Companies employ JIT to increase efficiency and decrease waste by receiving goods only as they are needed in the production process, thereby reducing inventory costs. This method requires producers to forecast demand accurately but has many benefits in terms of reducing risk and costs associated with manufacturing.
This inventory supply system represents a shift away from the older just-in-case strategy, in which producers produced and maintained large inventories in case higher demand had to be met.
When done well, adopting a JIT manufacturing system can have a drastic impact on an organization’s productivity, risk management, and operating costs. Here are just a few of the quantitative benefits experienced by manufacturers worldwide:
- Reduction in inventory
- Reduction in labor costs
- Reduction in space needed to operate
- Reduction in WIP (work in process)
- ncrease in production
- Improvements in product quality (lower rates of defects)
- Reduction of throughput time
- Reduction of standard hours
- Increase in number of shipments
What is Kanban?
Kanban is Japanese for “visual signal” or “card.” Toyota line workers used a Kanban (i.e., an actual card) to signal steps in their manufacturing process. The system’s highly visual nature allowed teams to communicate more easily on what work needed to be done and when. It also standardized cues and refined processes, which helped to reduce waste and maximize value.

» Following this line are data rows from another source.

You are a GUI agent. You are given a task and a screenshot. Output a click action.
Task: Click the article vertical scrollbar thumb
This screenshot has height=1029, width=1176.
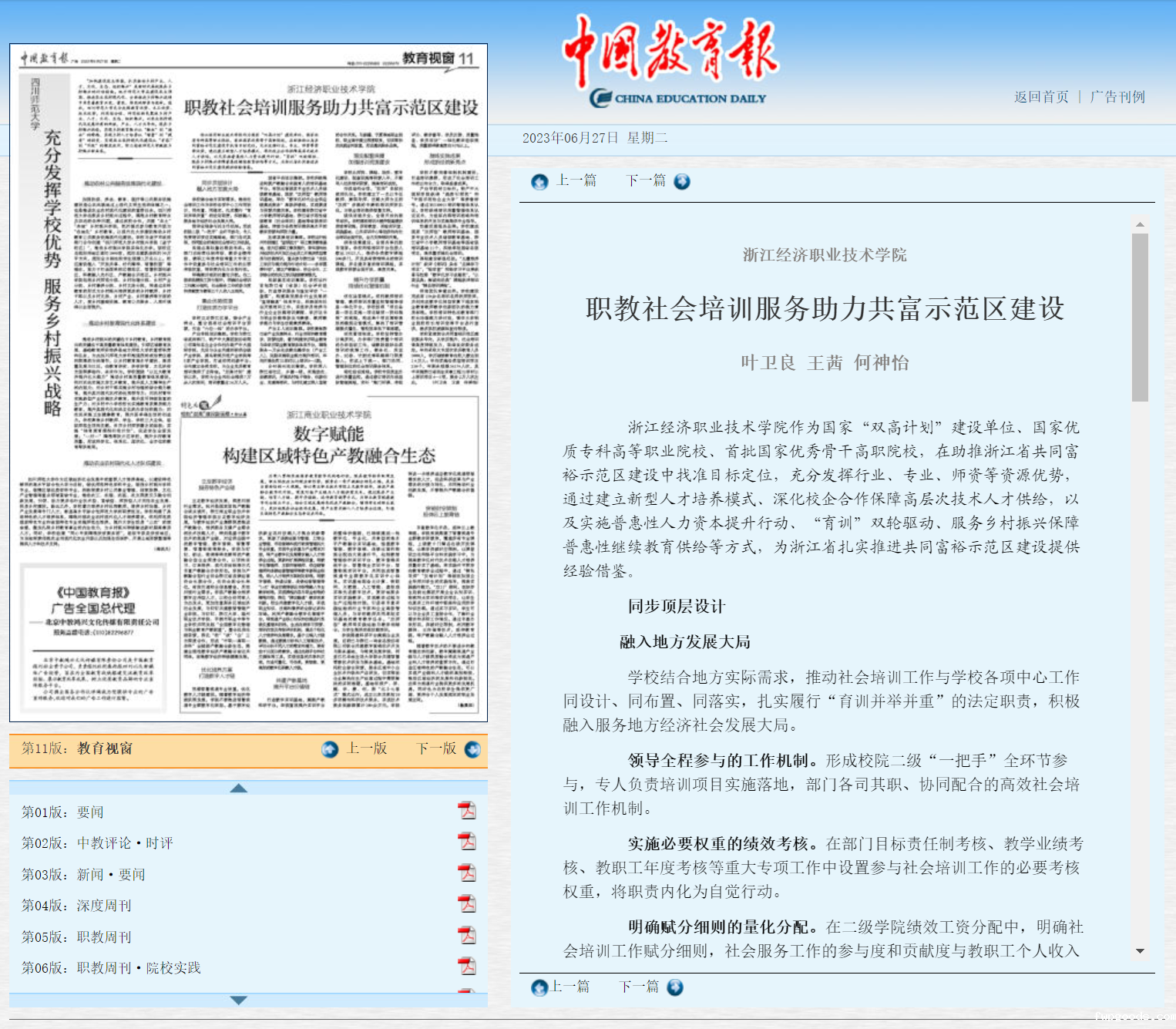point(1140,316)
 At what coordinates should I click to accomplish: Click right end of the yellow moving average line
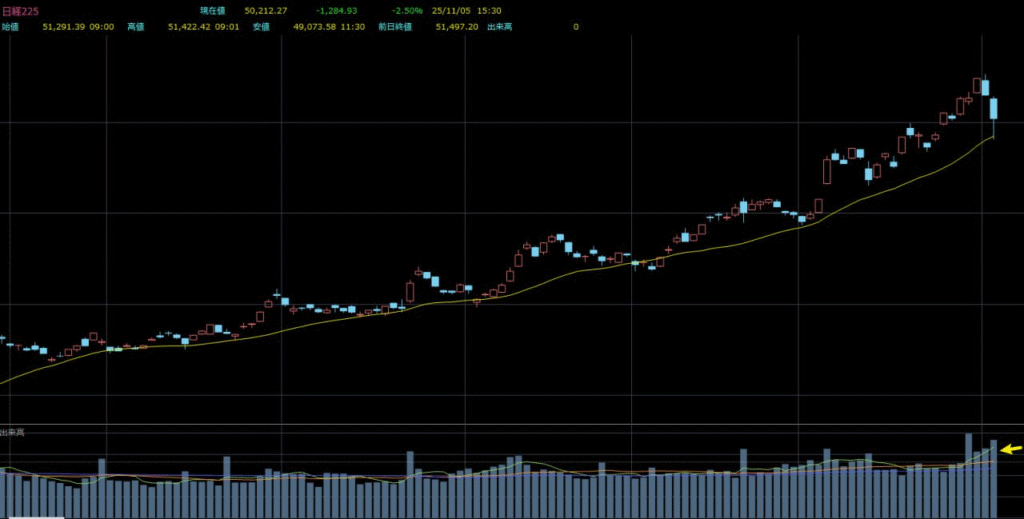tap(992, 138)
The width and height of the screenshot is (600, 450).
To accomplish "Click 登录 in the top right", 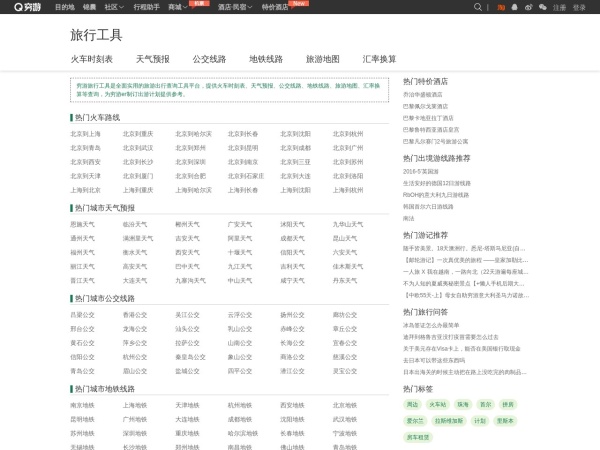I will 579,6.
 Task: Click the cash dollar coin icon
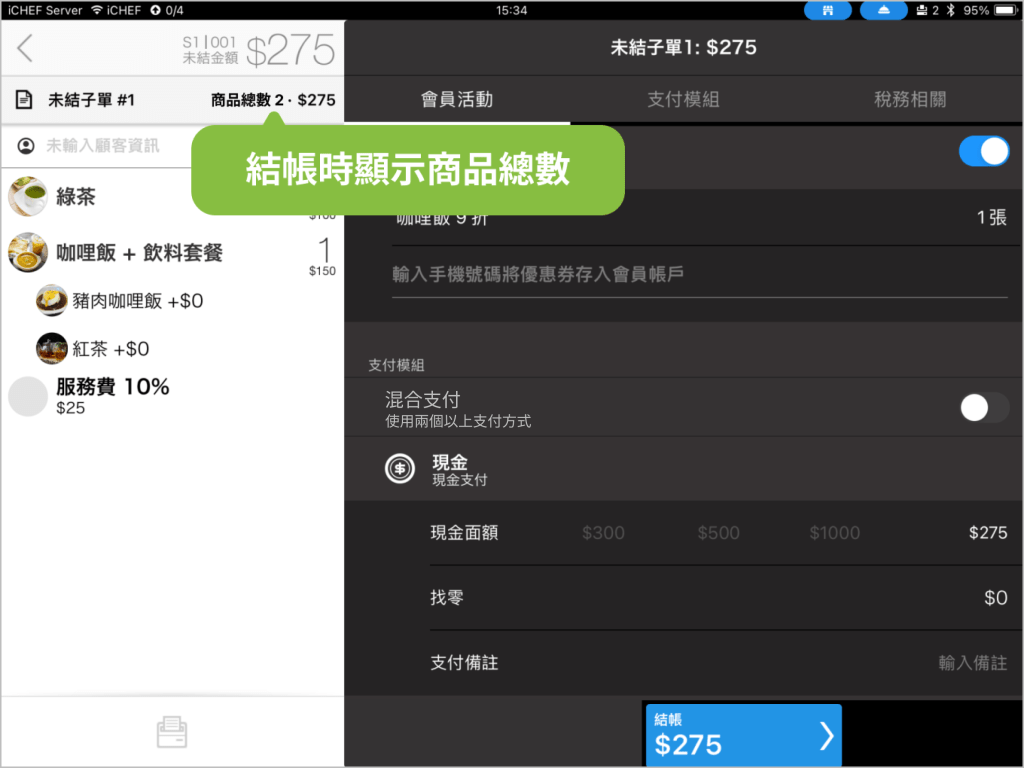(400, 469)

Today, Kanban is used in all disciplines, not just manufacturing of physical goods, to help knowledge workers actively manage and optimize how work moves through their process.
Kanban helps you harness the power of visual information by using sticky notes on a whiteboard to create a “picture” of your work. Seeing how your work flows within your team’s process lets you not only communicate status but also give and receive context for the work. In manufacturing, it is also used to manage inventory and demand requirement processes.
Most modern manufacturers choose to use digital Kanban boards (rather than their physical whiteboard predecessors) to practice Kanban or implement a JIT Kanban system.
Most modern manufacturers choose to use digital Kanban boards (rather than their physical whiteboard predecessors) to practice Kanban or implement a JIT Kanban system.
What does any of this have to do with JIT manufacturing?
Kanban can help organizations control the rate of production by ensuring that materials are received only when required – when they are demanded by the customer. Kanban allows manufacturers to visualize, and therefore more effectively manage, how inventory flows through their systems.
Kanban is not an inventory control system by itself. Rather, it is a scheduling system that tells a company what to produce, when to produce it, and how much to produce. Kanban cards play an important role in the implementation of JIT by serving as visual aids that trigger action. It is its very nature that makes it a suitable element in implementing JIT. Kanban is used as an indicator of demand that it immediately signals to the whole of the supply chain.
Integrating JIT and Kanban helps organizations reduce risk by fine-tuning inventory demand and requirement processes. Using a hybrid JIT Kanban system can help manufacturers maintain greater control over their inventory while improving operational efficiency and productivity.